CB Insights reveals venture capital tech funding in Germany doubled from $578 million (Dh2.1 billion) in 2013 to $1.28 billion last year. In comparison, UK tech firms grew 78 per cent to a total of $1.6 billion. And in the first quarter Germany saw 30 exits, double that of Britain.

New approach paying dividends
A June Reuters report attributes Germany’s start-up acceleration to a new generation of tech entrepreneurs finding success through global concepts, “breaking with an inward-looking approach of predecessors that often built parochial German versions of Silicon Valley hits”.

Meanwhile, an E&Y analysis notes participation of international investors grew from 22 per cent to 29 per cent, especially for the larger funding rounds.

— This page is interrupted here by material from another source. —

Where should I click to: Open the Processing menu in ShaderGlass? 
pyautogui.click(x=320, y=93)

Delivery Hero, the online meal delivery service, is a great example of German start-ups with global aspirations. Now available in 34 countries, it has signed up over 200,000 restaurants. The company is currently valued above $3 billion. Other famous German start-ups include ResearchGate, a social network for scientists and researchers, which counts Bill Gates among its investors; EyeEm, an Instagram-style app that also allows users to sell pictures; and Blacklane, a competitor to Uber that has spread to 50 countries and 185 cities.

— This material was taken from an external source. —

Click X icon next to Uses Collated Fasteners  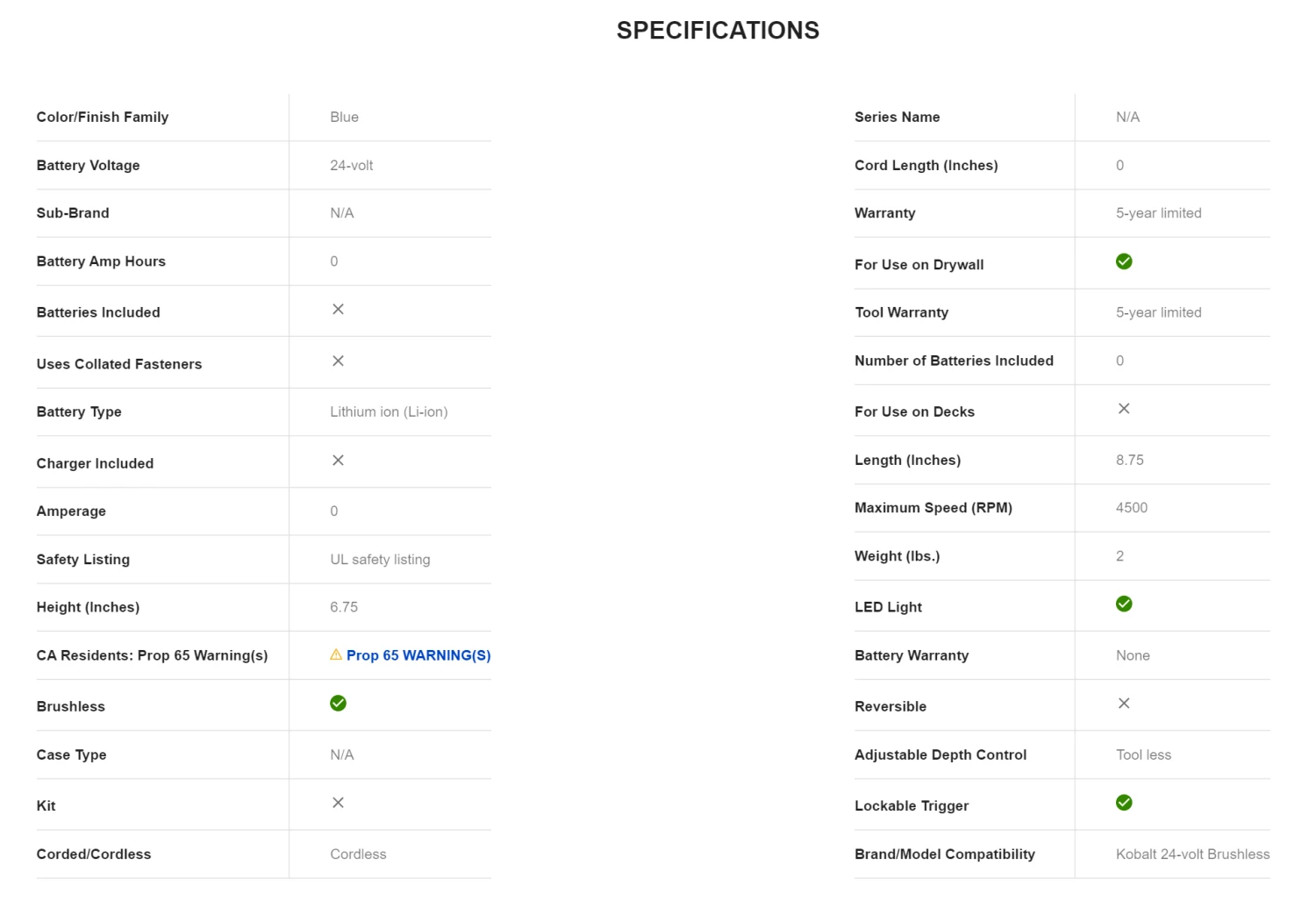338,361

Elsewhere, research agency Globalwebindex notes SoundCloud is going “neck to neck” with Spotify and faring even better with the millennial audience. However, the start-up is currently locked in a copyright infringement battle with UK-based performing rights organisation PRS for Music.

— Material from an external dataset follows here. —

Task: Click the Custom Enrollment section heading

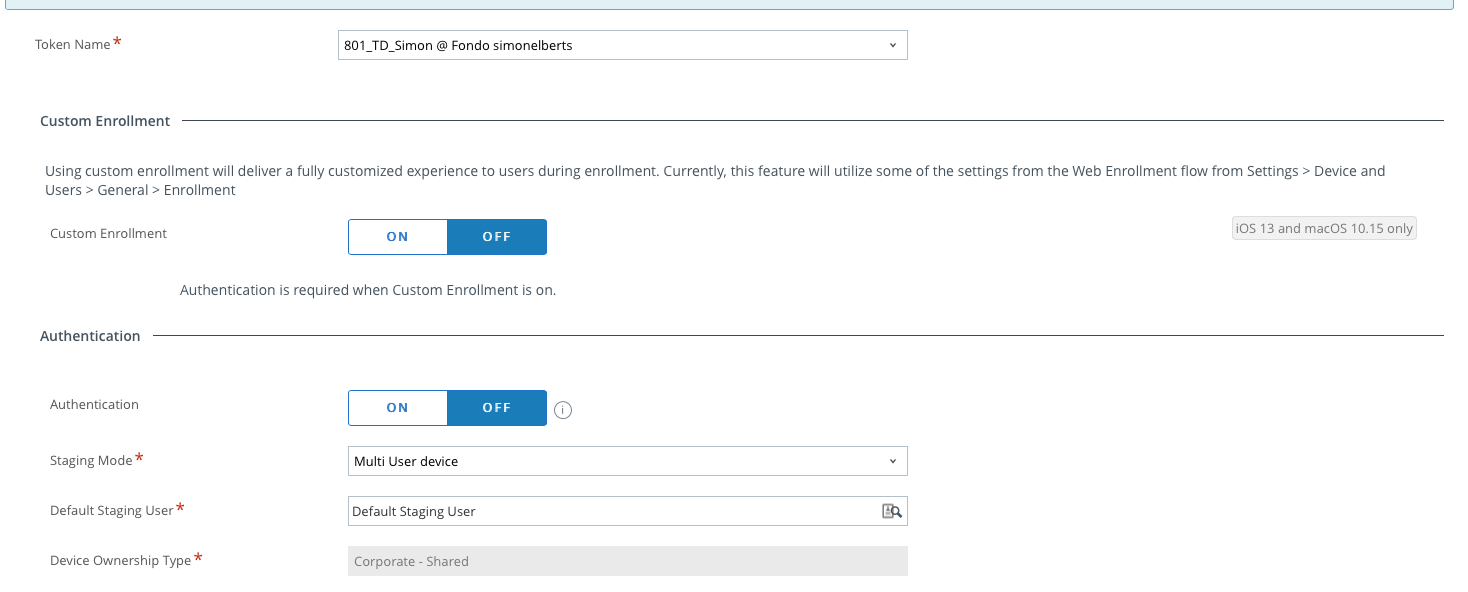Action: tap(105, 121)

Also on controversial ground is Eyeo, creator of AdBlock Plus, a popular ad-blocker for browsers. It has been downloaded over 400 million times and has 50 million active users — and has content publishers scrambling for ways around it.

On the gaming front, Wooga’s Diamond Dash has apparently has been played by more than 200 million users, while the maker of Crytek — of the running joke “But can it play Crysis?”, a reference to a game so high-end it brought the most powerful computers to its knees — recently announced it was moving away from that market to focus on online games.

The right ingredients
The Local, a European news network, estimates a new start-up is founded every 20 minutes in Berlin, and that the industry will create 100,000 new jobs by 2020. Also, compared to other parts of Europe, Berlin remains affordable — rentals, transport and the cost of living in general are lower, giving founders more “financial wiggle room to hatch exciting, riskier ideas”. The Local also echoes the rather hyped-up narrative that Berlin is a fun city that attracts a younger crowd from all over the world.

However, not everyone is impressed with the German start-up scene. A June Bloomberg report cites the example of online grocery delivery service Shopwings. Rocket Internet, Germany’s most prolific investment company valued at $8.4 billion, shut down Shopwings’ local operations just a year after its launch, citing lack of cooperation from retailers and regulatory hurdles. Bloomberg observes Rocket Internet “has a low tolerance for failure” and, according to German Startup Monitor 2014, 63.3 per cent of entrepreneurs believe this attitude is widespread in German society.

“Europe’s regulatory barriers, capital constraints, ingrained habits — and often the penchant for slavishly imitating US success stories — put even its most advanced tech hubs at a disadvantage,” the report states.

Furthermore, Jason Fell, former managing editor of Entrepreneur.com, describes Berlin as the “start-up city that is still starting up”, noting that seed-stage investments are easy to come by, but the “difficulty comes when companies looking to grow begin seeking larger investments in Series A and beyond”.